— INFORMATION GIVEN —
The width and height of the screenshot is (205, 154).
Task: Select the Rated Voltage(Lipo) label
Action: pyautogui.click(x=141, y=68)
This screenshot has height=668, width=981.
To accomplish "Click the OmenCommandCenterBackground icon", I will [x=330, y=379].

* * *

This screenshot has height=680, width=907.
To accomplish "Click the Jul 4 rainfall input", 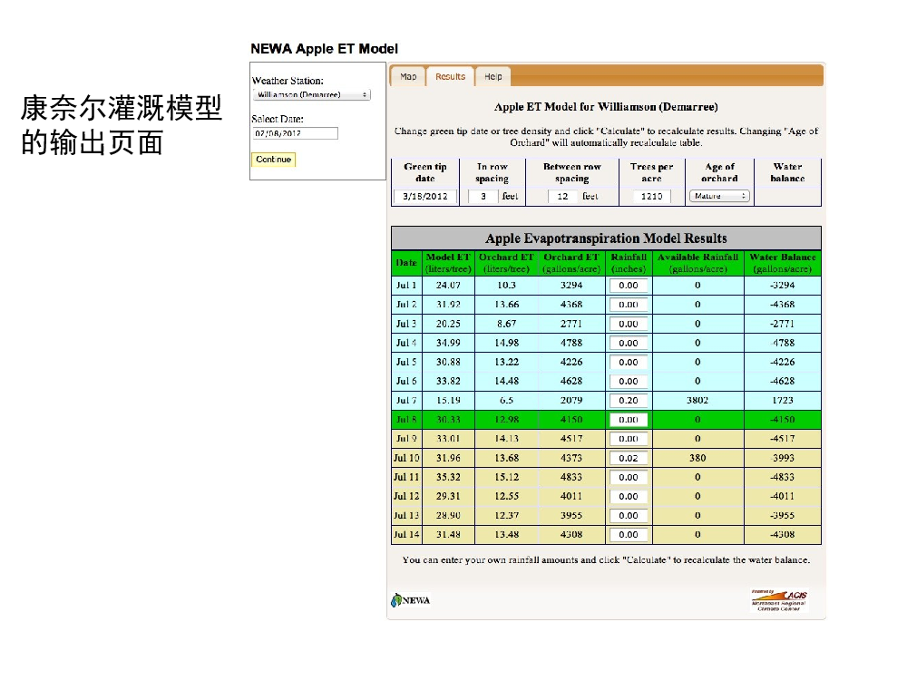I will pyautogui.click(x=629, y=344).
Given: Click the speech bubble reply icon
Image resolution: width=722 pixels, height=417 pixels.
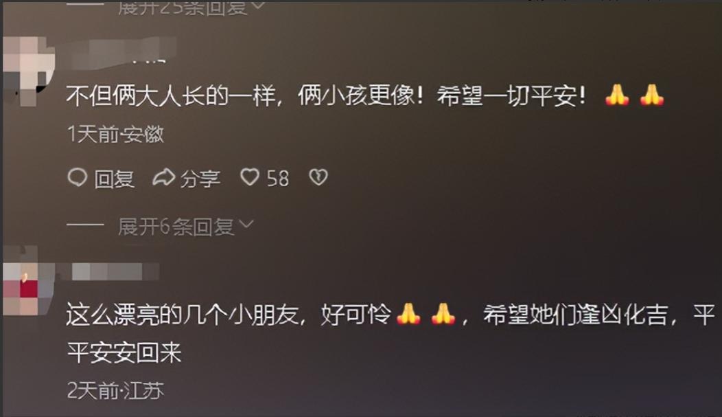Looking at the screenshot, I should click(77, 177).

==

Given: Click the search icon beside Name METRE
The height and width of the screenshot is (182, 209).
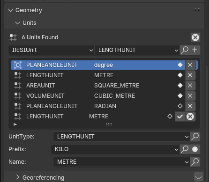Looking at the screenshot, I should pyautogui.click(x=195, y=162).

— INSTRUCTIONS TO FOLLOW —
Find every line above where the word "icon" occurs, and copy that line.

— OUTPUT OF THE TASK —
To accomplish "Click the OmenCommandCenterBackground icon", I will [x=330, y=379].
Given: Click the speech bubble reply icon
Given: Click the search icon beside Name METRE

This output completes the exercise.